A: I joined SAAC my sophomore year and as a part of joining you’re required to join a subcommittee. I immediately knew that I wanted to join the Mental Health Subcommittee. It was something I was really interested in learning more about and getting hands-on experience with. After a couple of years in SAAC, I submitted an application to be one of the mental health chairs. We have two chairs because it’s a role that comes with a lot of responsibility, and so I’m a chair member alongside Clare McNamara where we’re in charge of the subcommittee, making us mental health liaisons.
Q: What are some of the goals that you and your fellow SAAC members have for mental health for the 2022-2023 year? Upcoming 2023-2024 year?
A: We’ve been working really hard again this year just to reduce the stigma. Something I really enjoyed this year was setting up a table at the volleyball mental health awareness game where we were able to pass out flyers and talk to people about what we do for mental health with SAAC. We also recently provided a QPR suicide prevention training for student-athletes. In addition to that, we’re trying to implement some events for student athletes that can serve as more of a mental health break as opposed to being informational. We’ve been working on finding some ways for student athletes to connect and talk about mental health in a more casual setting.
We’ve also been trying to do a board game night series at the AC where athletes can come and play games. We’re going to do a hot cocoa and coloring day as well as therapy dogs.
Q: What do you like to do to stay mentally well?
A: I think the biggest component of mental wellness for me is finding a balance between all the aspects of my life and doing my best to not get consumed by any one thing, whether it be school, athletics, work, or my personal life. I really try to take things as they come, have a very neutral sense of things, and intentionally schedule my day to make time for the things that I want to prioritize.
Q: In terms of performance, how do you get into a good headspace for competition?
A: I’m really big on visualization. I spend a good amount of time the night before competition as well as the day of visualizing routines. In addition to that, I use a lot of mental cues when competing, which kind of go hand in hand in helping me feel my best when going into meets.
Q: Having been a Michigan athlete for five years now, what piece of advice could you offer to current or future student-athletes?
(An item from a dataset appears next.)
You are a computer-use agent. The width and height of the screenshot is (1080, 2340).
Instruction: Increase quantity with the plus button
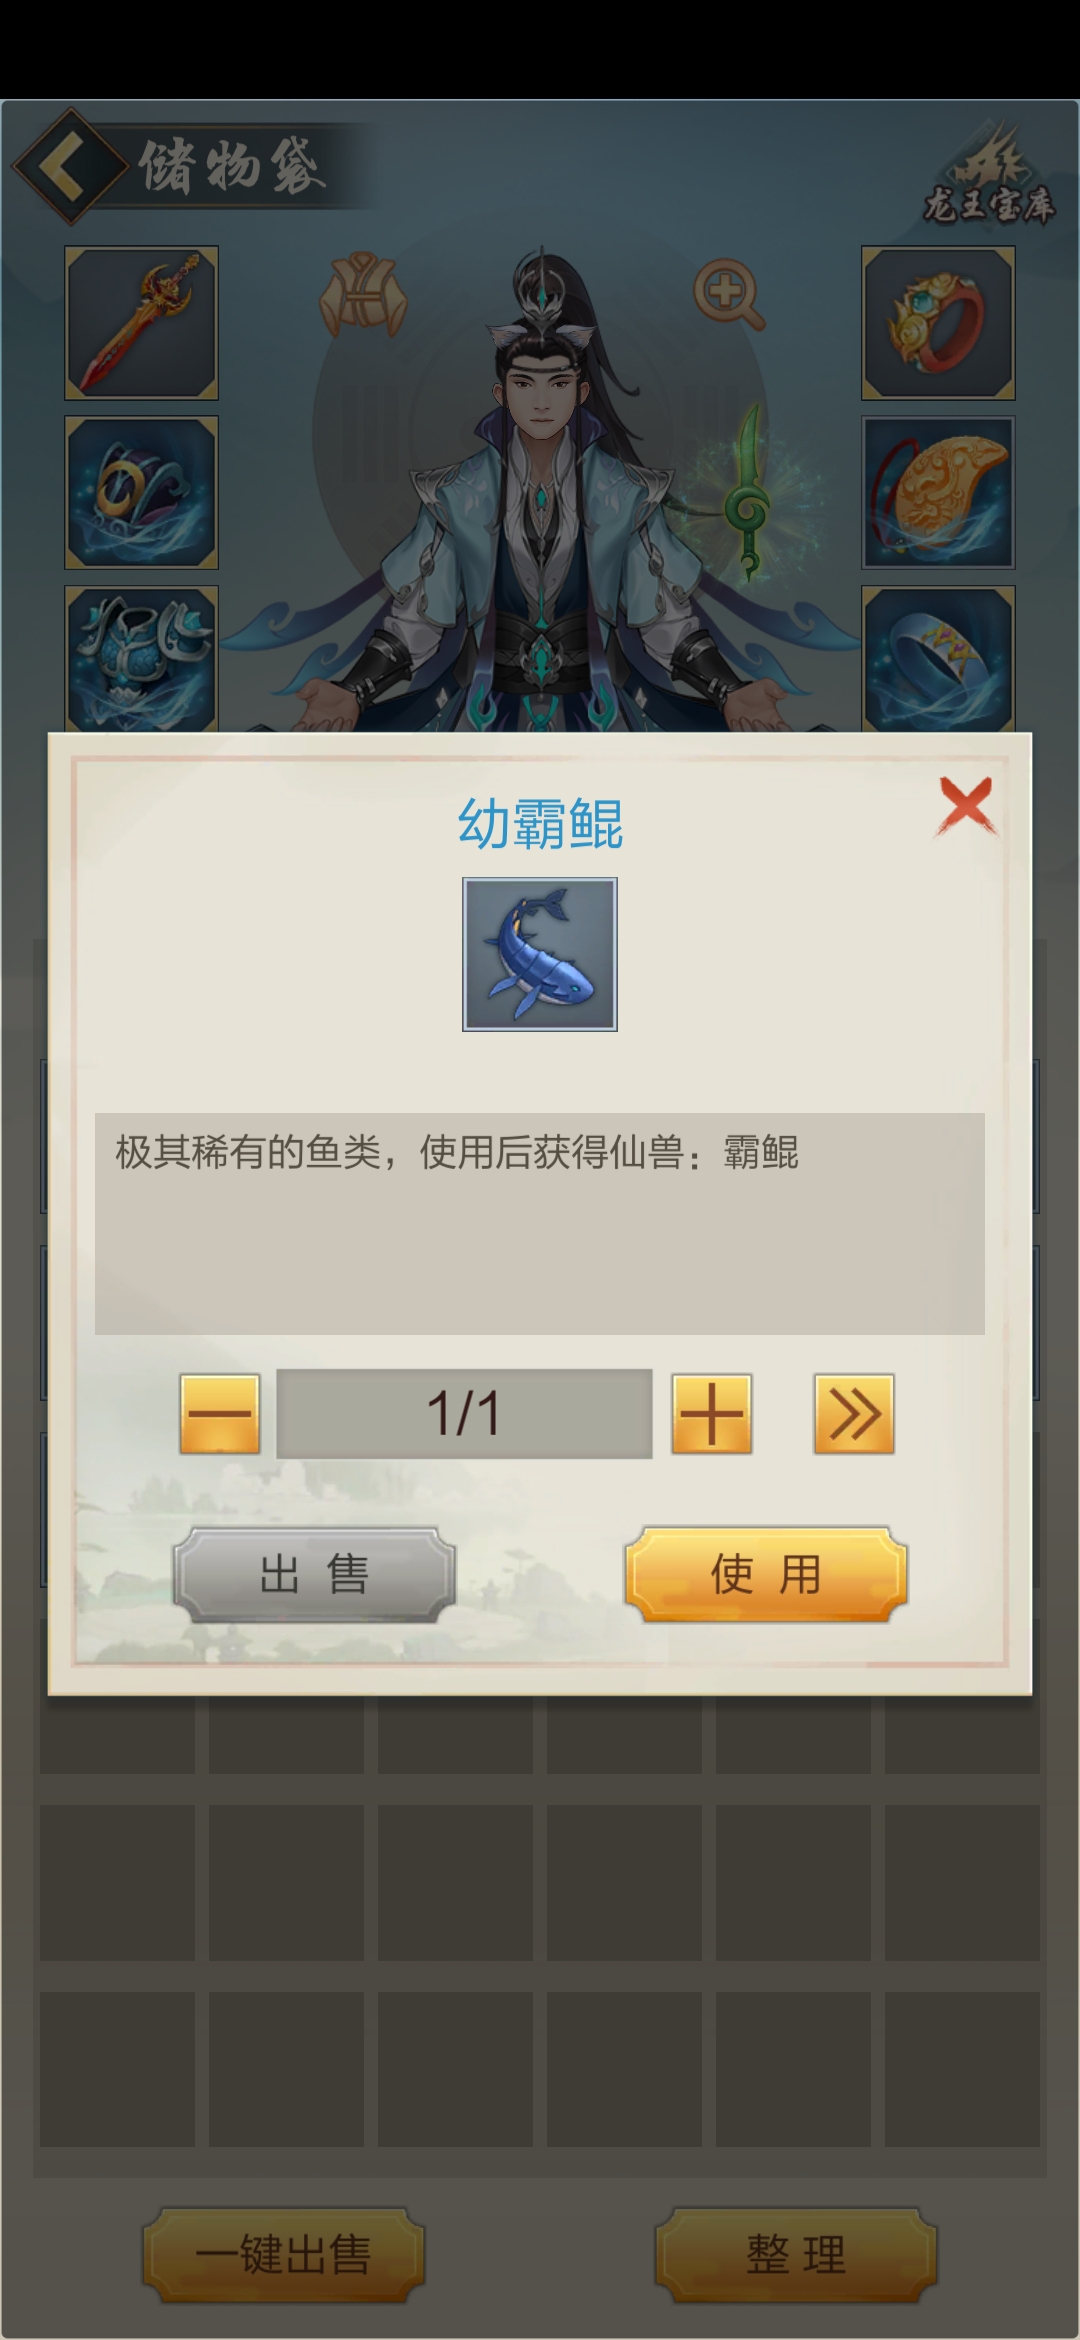[x=712, y=1414]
A: That’s a tough one. I guess I would say to intentionally prioritize your mental health. While I wish it was something that came without work, it definitely requires putting in work whether that means finding personal balance, joining groups, meeting with the counselors, etc. It’s going to look different for everyone. It’s something that you’re always going to have and is always going to be with you throughout your day, throughout your week, and throughout the rest of your life.